## WRITTEN PROBLEM 1
Name each section heading in the first post of the related-rates forum thread.
## WRITTEN PROBLEM 2
Reproduce the part of the related-rates forum thread between "Well, firstly, what" and "function for S.", inclusive, without any changes.
## WRITTEN PROBLEM 3
Resume the related-rates forum thread after its final sentence.

## TEXT SEGMENT
--- --- ---

Related Rates air in a balloon

[AmiraM]

Homework Statement

Air is being pumped into a spherical balloon so that its volume increases at a rate of 70 cm³/s. How fast is the surface area of the balloon increasing when its radius is 5 cm³?

Homework Equations

A ball with radius r has the following volume (V) and surface area (S):
V = (4/3)(πr³)
S = 4πr²

The Attempt at a Solution

The problem seems to be asking for dS/dt at r = 5. dV/dt appears to be equivalent to S.

dS/dt = (d/dt)(4πr²)
dS/dt = 8πr(dV/dt) <--- This step is the one that's really bugging me, especially that dV/dt tagged onto the end.
dS/dt = 8π5(70)
dS/dt = 2800π
dS/dt = 8796.459

Which is apparently incorrect. I'm having a lot of trouble grasping these and other related rate problems, mainly because I am not sure how to properly set up the equations and every tutorial I've found on the subject (including my textbook) simply breeze over that step by saying "Find an equation that describes the given relationship."

Any help is much appreciated.

 

[Char. Limit]

Well, firstly, what you'll want to do is find S as a function of V. This can be done by solving your function V = 4 pi r^3 / 3 for r, and then plugging that into the r in your function for S.

So basically, solve your volume function for r, and then plug that into the r in your surface area function.

 

[AmiraM]

Thanks!

Alright, so I tried what you said and came out with:

S = 4π(sqrt3(3v/4π))²

Taking the derivatives using the chain rule leaves me with:

dS/dt = 8π(3v'/4π)^1/3(3v'/4π)^-2/3, or
dS/dt = 8(3v'/4)^-1/3

When I plug v' = 70 into the equation, it returns 2.137, which is unfortunately also incorrect. I can show my deriving process step-by-step if it helps anyone spot where I'm making my error.

--- --- ---

## STORED RECORDS
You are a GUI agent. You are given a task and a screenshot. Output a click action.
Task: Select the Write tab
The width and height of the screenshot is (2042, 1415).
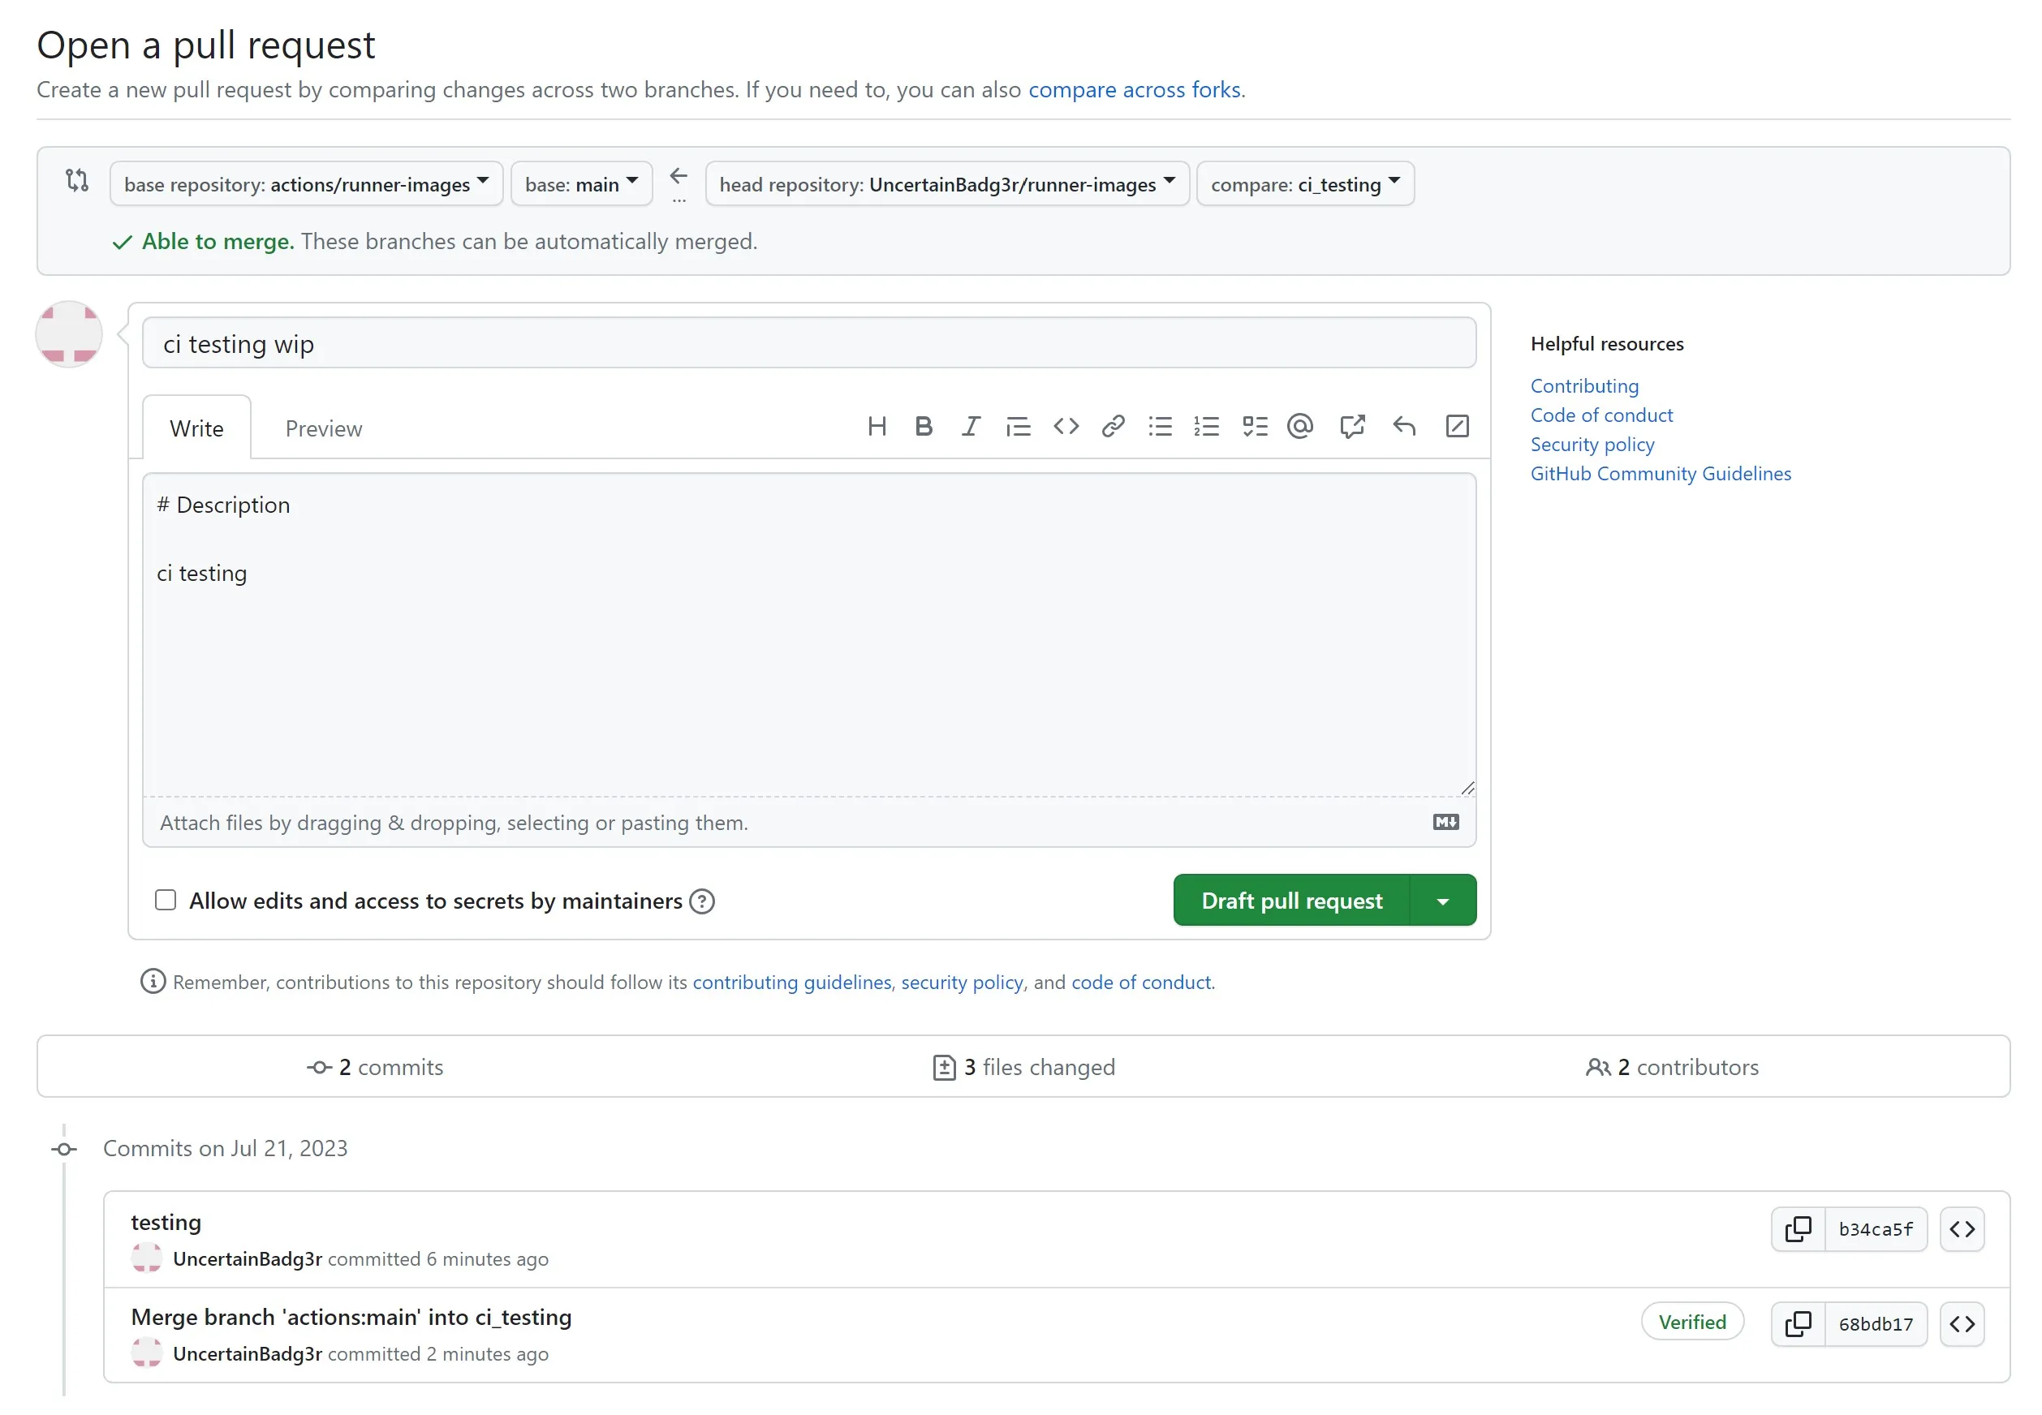(x=196, y=428)
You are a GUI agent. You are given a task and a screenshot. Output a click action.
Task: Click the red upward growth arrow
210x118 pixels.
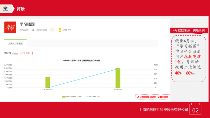32,53
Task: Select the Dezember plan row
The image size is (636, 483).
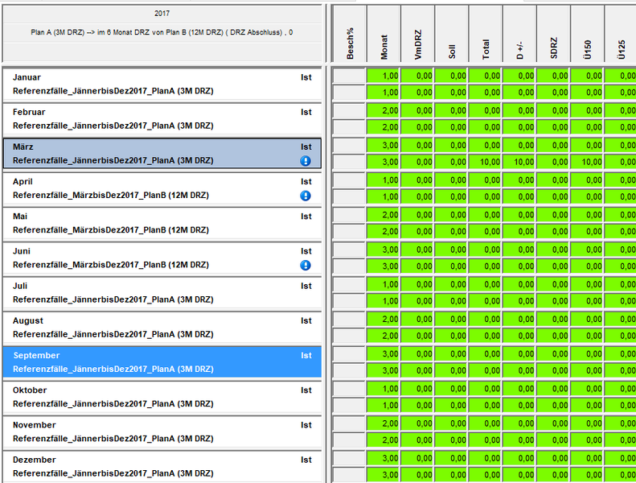Action: [162, 466]
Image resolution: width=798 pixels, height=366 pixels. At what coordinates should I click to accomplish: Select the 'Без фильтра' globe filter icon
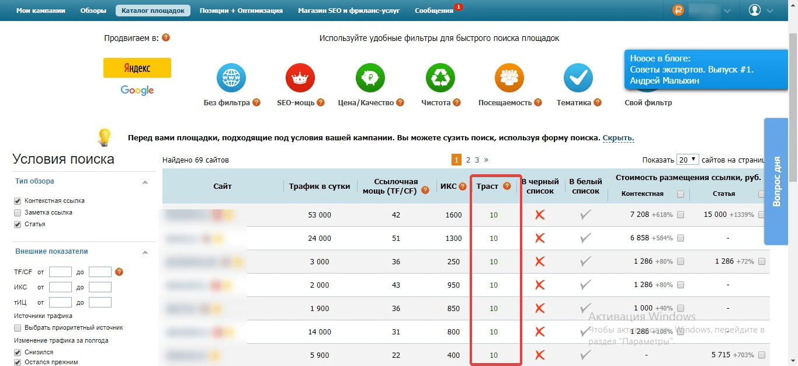(x=231, y=78)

--- --- ---

## OUTPUT 1
Homework Statement
Homework Equations
The Attempt at a Solution

## OUTPUT 2
Well, firstly, what you'll want to do is find S as a function of V. This can be done by solving your function V = 4 pi r^3 / 3 for r, and then plugging that into the r in your function for S.

## OUTPUT 3
 

[Char. Limit]

Thanks!

Alright, so I tried what you said and came out with:

S = 4π(sqrt3(3v/4π))²

Taking the derivatives using the chain rule leaves me with:

dS/dt = 8π(3v'/4π)^1/3(3v'/4π)^-2/3, or
dS/dt = 8(3v'/4)^-1/3

When I plug v' = 70 into the equation, it returns 2.137, which is unfortunately also incorrect. I can show my deriving process step-by-step if it helps anyone spot where I'm making my error.

You did something wrong here. Taking the derivative with the chain rule should yield a (-1/3) term and then v' on the outside.

 

[jhae2.718]

You are applying the chain rule incorrectly. [tex]\frac{dy}{dx} = \frac{dy}{dt}\frac{dt}{dx}[/tex]

 

[AmiraM]

Yes, there was definitely something wrong with the way I derived. I tried deriving it again, step-by-step this time, and ended up with the correct answer. Thanks so much guys, you were really helpful :)